[BEGIN]

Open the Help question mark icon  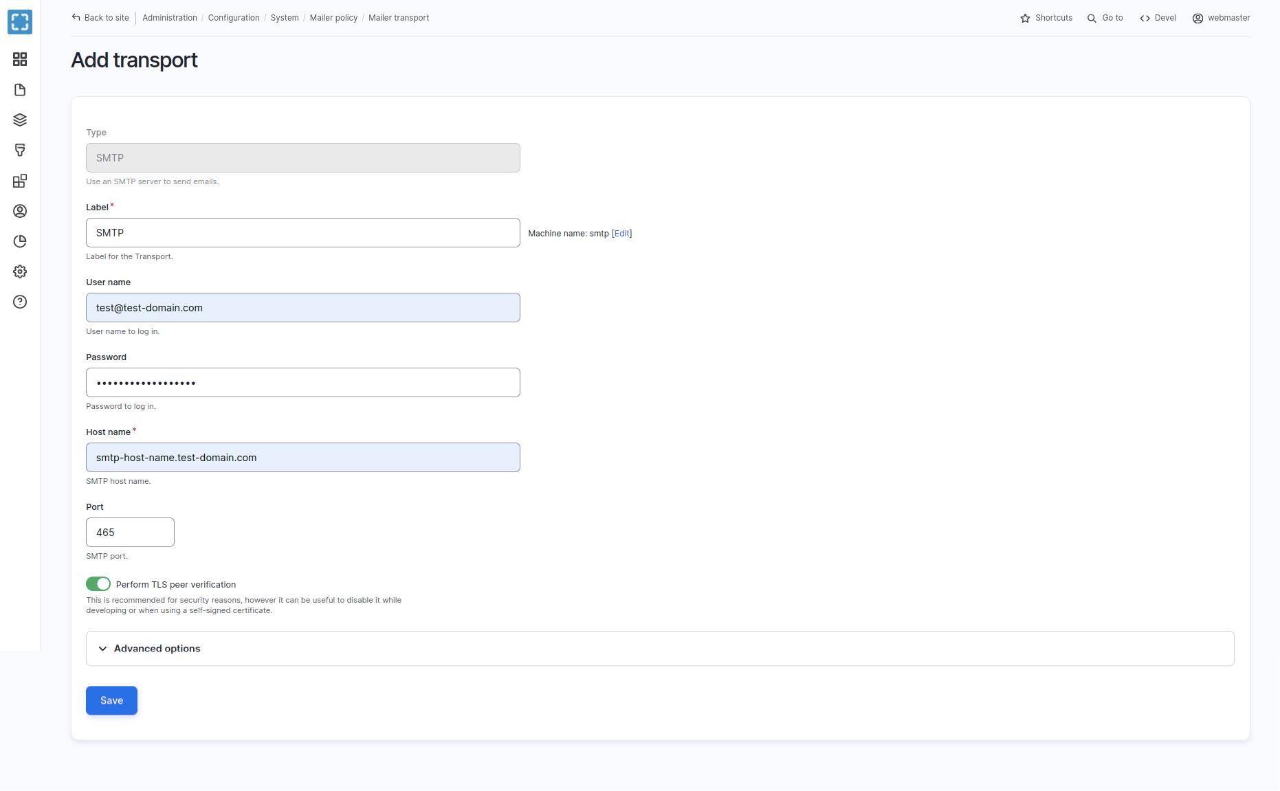20,302
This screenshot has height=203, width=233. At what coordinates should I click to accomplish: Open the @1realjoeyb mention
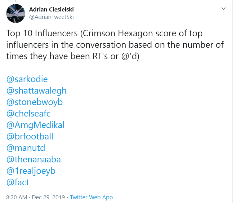tap(31, 171)

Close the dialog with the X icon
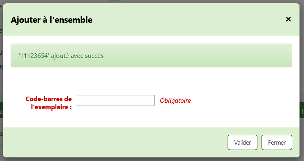pyautogui.click(x=288, y=19)

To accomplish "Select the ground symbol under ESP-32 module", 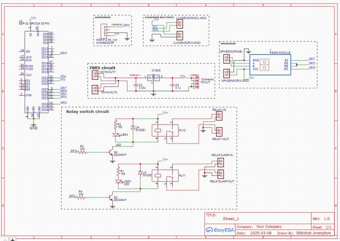I will 34,125.
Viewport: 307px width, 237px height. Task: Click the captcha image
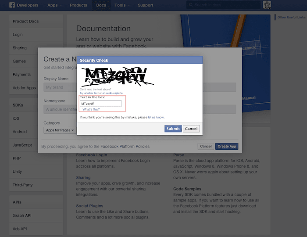point(117,77)
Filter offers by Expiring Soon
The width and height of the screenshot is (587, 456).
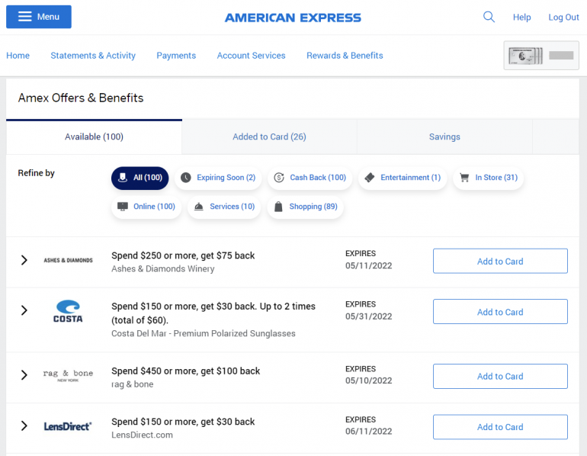(x=218, y=178)
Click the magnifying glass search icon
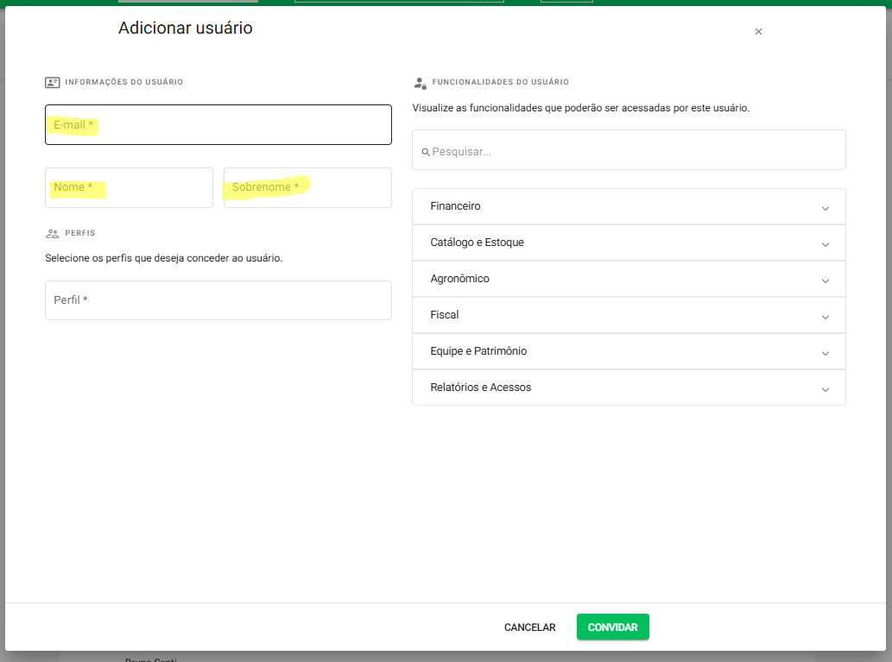The width and height of the screenshot is (892, 662). (x=425, y=152)
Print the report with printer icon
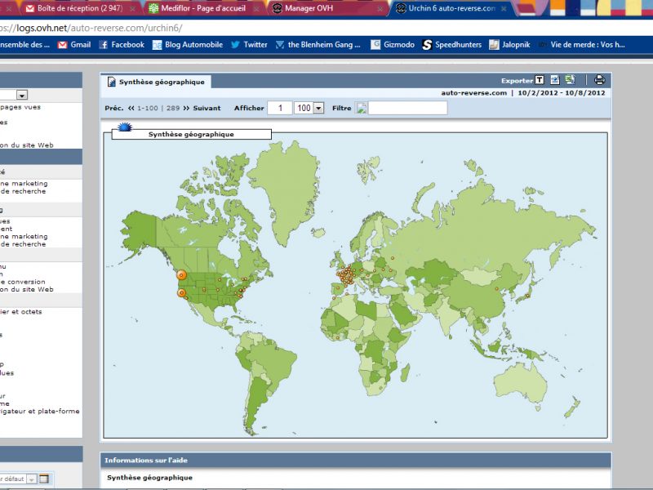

[END]

WHAT THIS TASK INVOLVES.
Transcribe the records from the line containing "Filter offers by Expiring Soon" through the end of the records, leaving out the pictures.

FINISHED ANSWER.
Filter offers by Expiring Soon
The width and height of the screenshot is (587, 456).
(x=218, y=178)
Click the magnifying glass search icon
The width and height of the screenshot is (892, 662). (x=425, y=152)
Print the report with printer icon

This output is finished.